Never was the theme of collaboration and urgency more evident than during the last week in Seattle. In my mind, three themes emerged from the week: data analytics (from numbers to knowledge); defining the consumer experience in health care; and untapping the potential of Health Exchanges. These were all deeply intertwined with the concept of bringing the member / consumer into the active role of helping payers and providers address the challenges that have led to spiraling health care costs.
Over the last 10 years of attending this show, I have seen many changes – some positive, and some more challenging – with regards to turning words into actions. This year, however, has demonstrated sweeping changes and ideas around the risk / reward relationships between payer and provider, and a focus on the member as a consumer. This year was refreshing and exciting in that it seems as if the "sleeping giant" has awoken and is sincere in its recognition that the only way to truly impact the overall system is to do it through the users of the system. I believe this represents a real, substantial chance at true member engagement for the first time.

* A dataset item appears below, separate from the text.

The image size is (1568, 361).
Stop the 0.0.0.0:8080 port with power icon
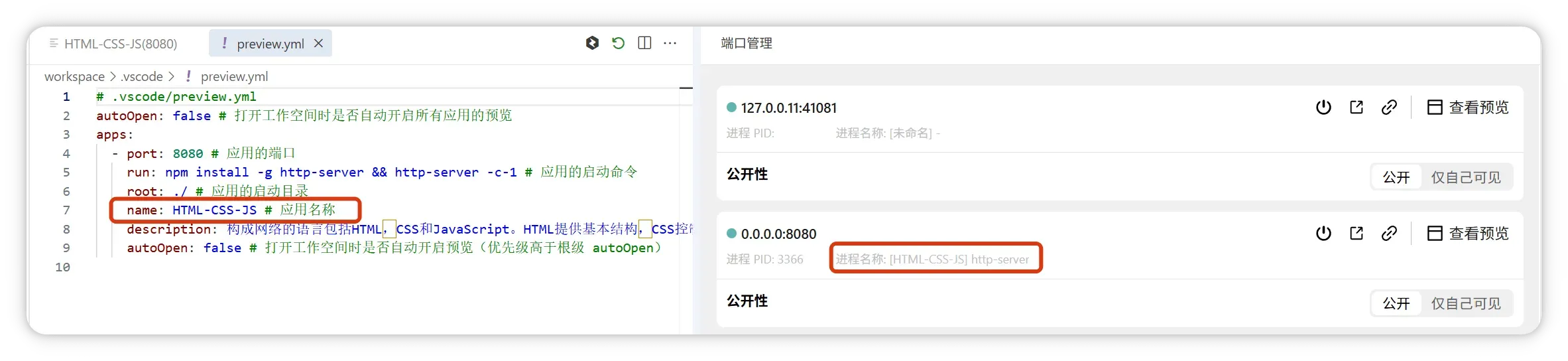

Member engagement lies at the core of the next transformative steps requisite in reforming an industry that has known no bounds or limits to its spending behaviors and transactional relationships, which were often solely focused on the individual stakeholder and not the system. Without members understanding and taking /accepting actions upon their personal responsibilities, all contemplated reforms will only find limited success.
The time is now. While big data – the phrase du jour – is helpful in identifying population needs and problems, it is still dependent upon the member taking corrective actions. Exchanges will create new competitive forces and necessary pricing transparency of providers and payers, but will still require members to find those groups that best serve their needs as they define them. And all of these concepts require methods and tools that allow the consumer to become informed, educated and encouraged into a sustained practice that works within their own personal capabilities, while modifying health habits that have been historically less than positive.
Novu is uniquely positioned, and already helping to define how and what those roles the member can and will take. The work we are doing for the member is essential, and the industry, which has not always appreciated the role of the member in making decisions around care, is officially aware and focused on understanding them. These are exciting times for the health care industry, the provider, the payer, and the members…and Novu.